TASK DETAILS: What you return must be the full listing, word for word, with no images in it.

[Opening AVAILABLE DATA section]

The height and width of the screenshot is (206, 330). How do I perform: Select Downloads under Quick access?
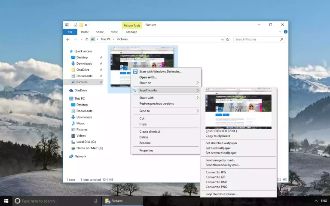(84, 64)
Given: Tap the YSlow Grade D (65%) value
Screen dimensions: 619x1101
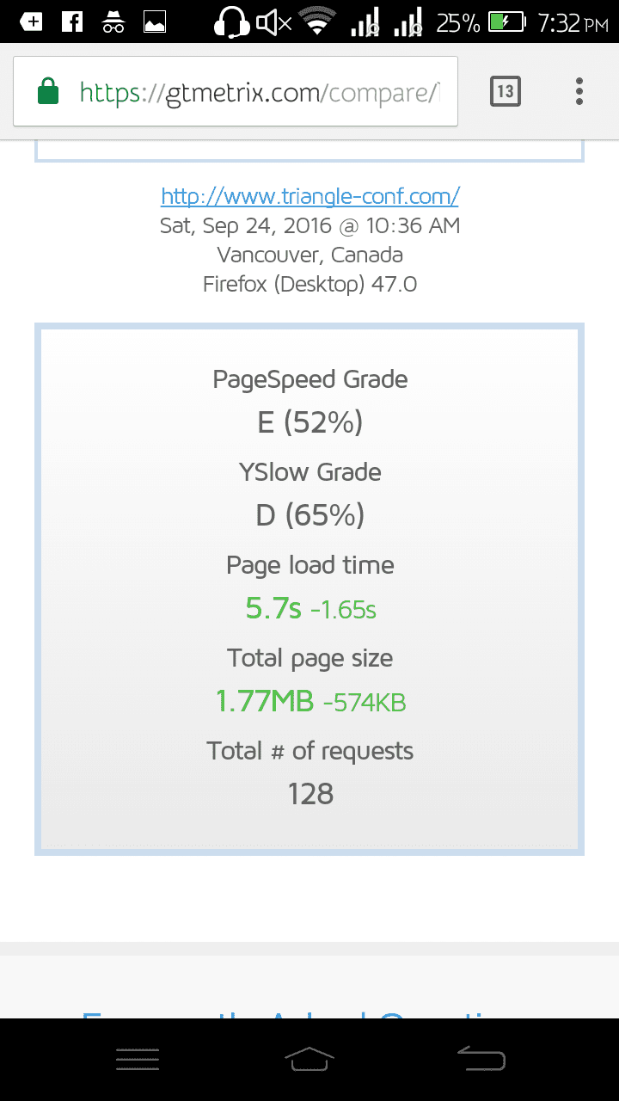Looking at the screenshot, I should pos(310,515).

[Closing AVAILABLE DATA section]

ANSWER BELOW:
The height and width of the screenshot is (206, 330). How do I perform: Select Downloads under Quick access?
(84, 64)
Given: Tap the YSlow Grade D (65%) value
Screen dimensions: 619x1101
Looking at the screenshot, I should pos(310,515).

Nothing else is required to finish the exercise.